● SOURCE DOCUMENT:
This entry has been a long time coming. I haven’t sat down to compose in a while. Not because I have lost interest in the lung cancer world, but simply because I have been doing advocacy work and helping other people going through treatment. I also just completed my 8th year cancer free with a clean scan last week. I have turned a corner, the fear isn’t as overwhelming, and I have contained the amount of time where I feel nervous to right after the doctor walks in the room and right before he says, “Scan looks good!’ I’ve come a long way baby.
However that said I am still walking the walk with other lung cancer patients who are going through diagnosis and treatment. I can share all their fears, understand their thoughts and sometimes even know what they are going to think before they do, because I have been down this path so many times, with not only myself but with others who came after me. These people have become my friends and I worry about them as much as I worried for myself, and that is what keeps me centered in the cancer world. I am also able to see all the progress in research and development; it is coming along fast and furious. Although, it might not be as fast as some would like, it is faster than it has before and it is really moving full force. It is a very exciting time in lung cancer treatment and that is the message I am striving to share.

● RECORD EXTRACTS:
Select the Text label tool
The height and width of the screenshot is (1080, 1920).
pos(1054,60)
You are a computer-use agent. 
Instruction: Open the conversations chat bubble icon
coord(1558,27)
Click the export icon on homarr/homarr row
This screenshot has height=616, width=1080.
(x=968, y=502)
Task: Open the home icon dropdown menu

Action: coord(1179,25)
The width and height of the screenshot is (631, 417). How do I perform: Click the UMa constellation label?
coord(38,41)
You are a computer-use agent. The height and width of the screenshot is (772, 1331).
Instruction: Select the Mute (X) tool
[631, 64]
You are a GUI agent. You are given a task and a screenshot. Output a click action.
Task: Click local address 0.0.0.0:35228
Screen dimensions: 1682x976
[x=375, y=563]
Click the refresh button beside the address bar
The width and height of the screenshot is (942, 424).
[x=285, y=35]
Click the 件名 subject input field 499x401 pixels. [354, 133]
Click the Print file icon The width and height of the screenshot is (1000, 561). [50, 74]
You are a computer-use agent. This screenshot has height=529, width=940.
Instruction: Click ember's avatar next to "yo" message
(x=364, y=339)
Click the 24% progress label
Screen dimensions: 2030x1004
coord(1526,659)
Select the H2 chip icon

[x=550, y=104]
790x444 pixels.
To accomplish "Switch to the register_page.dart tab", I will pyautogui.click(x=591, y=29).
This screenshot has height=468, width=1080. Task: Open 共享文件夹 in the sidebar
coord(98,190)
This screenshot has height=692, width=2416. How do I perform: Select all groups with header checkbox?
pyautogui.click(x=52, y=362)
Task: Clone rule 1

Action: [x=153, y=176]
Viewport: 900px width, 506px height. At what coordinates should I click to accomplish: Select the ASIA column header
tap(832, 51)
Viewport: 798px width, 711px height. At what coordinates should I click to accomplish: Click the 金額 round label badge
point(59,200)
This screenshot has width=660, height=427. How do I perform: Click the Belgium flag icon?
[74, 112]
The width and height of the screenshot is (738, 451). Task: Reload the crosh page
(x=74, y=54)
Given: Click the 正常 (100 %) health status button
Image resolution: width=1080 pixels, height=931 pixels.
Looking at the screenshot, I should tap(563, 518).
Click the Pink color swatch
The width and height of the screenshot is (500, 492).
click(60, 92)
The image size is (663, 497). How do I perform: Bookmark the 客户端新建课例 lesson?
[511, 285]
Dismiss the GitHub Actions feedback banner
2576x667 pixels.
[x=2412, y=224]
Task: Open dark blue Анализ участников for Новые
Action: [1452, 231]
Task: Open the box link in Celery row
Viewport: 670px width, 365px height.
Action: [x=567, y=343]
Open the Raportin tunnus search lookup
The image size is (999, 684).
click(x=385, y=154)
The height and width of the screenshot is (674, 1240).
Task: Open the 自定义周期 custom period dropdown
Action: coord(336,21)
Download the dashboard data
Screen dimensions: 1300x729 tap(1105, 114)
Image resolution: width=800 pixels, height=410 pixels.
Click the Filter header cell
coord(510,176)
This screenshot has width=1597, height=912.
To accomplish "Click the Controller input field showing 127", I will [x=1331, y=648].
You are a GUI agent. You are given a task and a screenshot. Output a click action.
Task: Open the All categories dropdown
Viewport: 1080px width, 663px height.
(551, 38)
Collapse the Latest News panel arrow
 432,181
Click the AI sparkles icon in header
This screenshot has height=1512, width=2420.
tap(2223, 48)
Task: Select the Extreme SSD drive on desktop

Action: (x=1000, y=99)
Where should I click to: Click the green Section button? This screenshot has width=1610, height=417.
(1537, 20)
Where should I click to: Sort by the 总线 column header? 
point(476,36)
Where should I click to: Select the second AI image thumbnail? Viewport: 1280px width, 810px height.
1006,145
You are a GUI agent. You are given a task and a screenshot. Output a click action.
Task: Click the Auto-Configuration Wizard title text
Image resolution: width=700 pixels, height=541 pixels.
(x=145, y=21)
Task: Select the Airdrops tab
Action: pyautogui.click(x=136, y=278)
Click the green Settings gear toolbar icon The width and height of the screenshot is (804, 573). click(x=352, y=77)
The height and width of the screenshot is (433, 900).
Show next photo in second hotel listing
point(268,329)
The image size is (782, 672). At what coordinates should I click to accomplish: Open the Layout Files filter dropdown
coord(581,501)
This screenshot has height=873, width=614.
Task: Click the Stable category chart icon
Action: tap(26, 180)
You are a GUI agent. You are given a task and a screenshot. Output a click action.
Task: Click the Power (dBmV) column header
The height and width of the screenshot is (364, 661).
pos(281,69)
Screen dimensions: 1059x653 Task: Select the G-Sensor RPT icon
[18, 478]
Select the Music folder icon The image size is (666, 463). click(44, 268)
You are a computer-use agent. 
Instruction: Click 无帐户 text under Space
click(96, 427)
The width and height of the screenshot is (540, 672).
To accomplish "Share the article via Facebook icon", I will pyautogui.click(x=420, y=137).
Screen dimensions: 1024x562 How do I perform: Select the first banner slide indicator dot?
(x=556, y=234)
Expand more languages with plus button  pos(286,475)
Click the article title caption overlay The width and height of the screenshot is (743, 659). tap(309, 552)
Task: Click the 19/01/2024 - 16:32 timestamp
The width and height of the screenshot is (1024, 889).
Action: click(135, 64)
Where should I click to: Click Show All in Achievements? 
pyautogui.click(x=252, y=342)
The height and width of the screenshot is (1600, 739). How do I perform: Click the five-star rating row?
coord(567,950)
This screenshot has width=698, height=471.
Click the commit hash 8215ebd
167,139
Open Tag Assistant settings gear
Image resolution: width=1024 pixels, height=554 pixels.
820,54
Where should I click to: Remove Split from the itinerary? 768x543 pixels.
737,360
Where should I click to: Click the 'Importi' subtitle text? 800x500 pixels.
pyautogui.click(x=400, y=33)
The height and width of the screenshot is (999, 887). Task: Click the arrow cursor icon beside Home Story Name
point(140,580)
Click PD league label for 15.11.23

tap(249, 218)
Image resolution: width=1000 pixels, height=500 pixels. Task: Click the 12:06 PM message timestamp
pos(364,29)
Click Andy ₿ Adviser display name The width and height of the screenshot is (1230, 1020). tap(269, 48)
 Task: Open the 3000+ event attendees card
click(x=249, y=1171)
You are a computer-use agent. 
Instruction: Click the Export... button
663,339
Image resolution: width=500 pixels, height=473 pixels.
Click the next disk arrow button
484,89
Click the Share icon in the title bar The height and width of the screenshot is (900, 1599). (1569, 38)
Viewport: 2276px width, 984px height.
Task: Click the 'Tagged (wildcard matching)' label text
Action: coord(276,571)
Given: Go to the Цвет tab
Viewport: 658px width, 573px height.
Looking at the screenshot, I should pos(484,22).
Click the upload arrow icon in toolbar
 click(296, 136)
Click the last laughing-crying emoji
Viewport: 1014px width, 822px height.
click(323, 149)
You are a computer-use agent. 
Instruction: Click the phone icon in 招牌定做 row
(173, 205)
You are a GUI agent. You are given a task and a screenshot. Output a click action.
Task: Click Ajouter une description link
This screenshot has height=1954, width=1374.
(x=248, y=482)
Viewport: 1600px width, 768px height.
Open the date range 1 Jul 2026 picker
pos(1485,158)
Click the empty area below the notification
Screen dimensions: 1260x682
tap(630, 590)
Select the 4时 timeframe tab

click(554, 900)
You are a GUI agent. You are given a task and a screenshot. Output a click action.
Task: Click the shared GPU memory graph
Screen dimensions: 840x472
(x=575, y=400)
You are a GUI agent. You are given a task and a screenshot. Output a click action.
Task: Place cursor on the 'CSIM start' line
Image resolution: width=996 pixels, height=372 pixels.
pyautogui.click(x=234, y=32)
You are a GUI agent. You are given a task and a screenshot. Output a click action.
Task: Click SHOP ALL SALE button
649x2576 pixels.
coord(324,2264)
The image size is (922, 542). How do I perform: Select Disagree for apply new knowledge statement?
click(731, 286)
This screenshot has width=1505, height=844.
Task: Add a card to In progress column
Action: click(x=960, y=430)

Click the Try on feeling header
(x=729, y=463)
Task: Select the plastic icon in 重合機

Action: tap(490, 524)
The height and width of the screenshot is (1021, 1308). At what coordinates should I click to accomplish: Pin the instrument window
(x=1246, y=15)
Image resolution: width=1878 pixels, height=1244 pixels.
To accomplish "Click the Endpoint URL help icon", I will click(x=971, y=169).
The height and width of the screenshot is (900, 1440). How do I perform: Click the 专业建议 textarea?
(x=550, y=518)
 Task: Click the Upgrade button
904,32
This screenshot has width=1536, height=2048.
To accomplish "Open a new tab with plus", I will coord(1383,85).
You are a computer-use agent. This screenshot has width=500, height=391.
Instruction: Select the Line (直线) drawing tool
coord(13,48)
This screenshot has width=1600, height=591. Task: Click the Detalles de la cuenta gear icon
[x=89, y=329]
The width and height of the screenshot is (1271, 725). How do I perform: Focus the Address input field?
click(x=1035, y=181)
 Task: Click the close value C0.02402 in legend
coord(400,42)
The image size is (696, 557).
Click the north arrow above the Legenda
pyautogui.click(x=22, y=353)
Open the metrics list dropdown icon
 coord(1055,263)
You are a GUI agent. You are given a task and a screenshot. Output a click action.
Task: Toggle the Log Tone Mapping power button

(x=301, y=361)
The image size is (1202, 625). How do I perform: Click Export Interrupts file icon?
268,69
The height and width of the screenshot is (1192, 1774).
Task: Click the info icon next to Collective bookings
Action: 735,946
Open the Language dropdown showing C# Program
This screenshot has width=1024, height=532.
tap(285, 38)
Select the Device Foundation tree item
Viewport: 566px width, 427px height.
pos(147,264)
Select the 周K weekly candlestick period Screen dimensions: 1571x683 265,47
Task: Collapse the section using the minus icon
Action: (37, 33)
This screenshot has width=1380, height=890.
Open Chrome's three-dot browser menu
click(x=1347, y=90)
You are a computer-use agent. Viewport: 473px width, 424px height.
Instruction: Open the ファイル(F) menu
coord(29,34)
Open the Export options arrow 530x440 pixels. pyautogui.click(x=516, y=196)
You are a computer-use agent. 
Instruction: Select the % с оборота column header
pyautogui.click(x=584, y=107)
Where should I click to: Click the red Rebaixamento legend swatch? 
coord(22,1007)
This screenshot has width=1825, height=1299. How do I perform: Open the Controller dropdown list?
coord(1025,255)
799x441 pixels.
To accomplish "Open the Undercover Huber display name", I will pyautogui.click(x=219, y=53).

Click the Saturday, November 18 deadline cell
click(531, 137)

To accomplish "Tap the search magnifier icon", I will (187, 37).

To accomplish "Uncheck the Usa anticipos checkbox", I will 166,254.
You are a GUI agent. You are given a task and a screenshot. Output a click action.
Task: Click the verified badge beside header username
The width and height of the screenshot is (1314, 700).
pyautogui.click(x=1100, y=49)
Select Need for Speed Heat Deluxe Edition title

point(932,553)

● WORK ORDER: Print the passage of the lung cancer entry from "However that said" up to and including "striving to share.", copying it word for word.

● EXERCISE RESULT:
However that said I am still walking the walk with other lung cancer patients who are going through diagnosis and treatment. I can share all their fears, understand their thoughts and sometimes even know what they are going to think before they do, because I have been down this path so many times, with not only myself but with others who came after me. These people have become my friends and I worry about them as much as I worried for myself, and that is what keeps me centered in the cancer world. I am also able to see all the progress in research and development; it is coming along fast and furious. Although, it might not be as fast as some would like, it is faster than it has before and it is really moving full force. It is a very exciting time in lung cancer treatment and that is the message I am striving to share.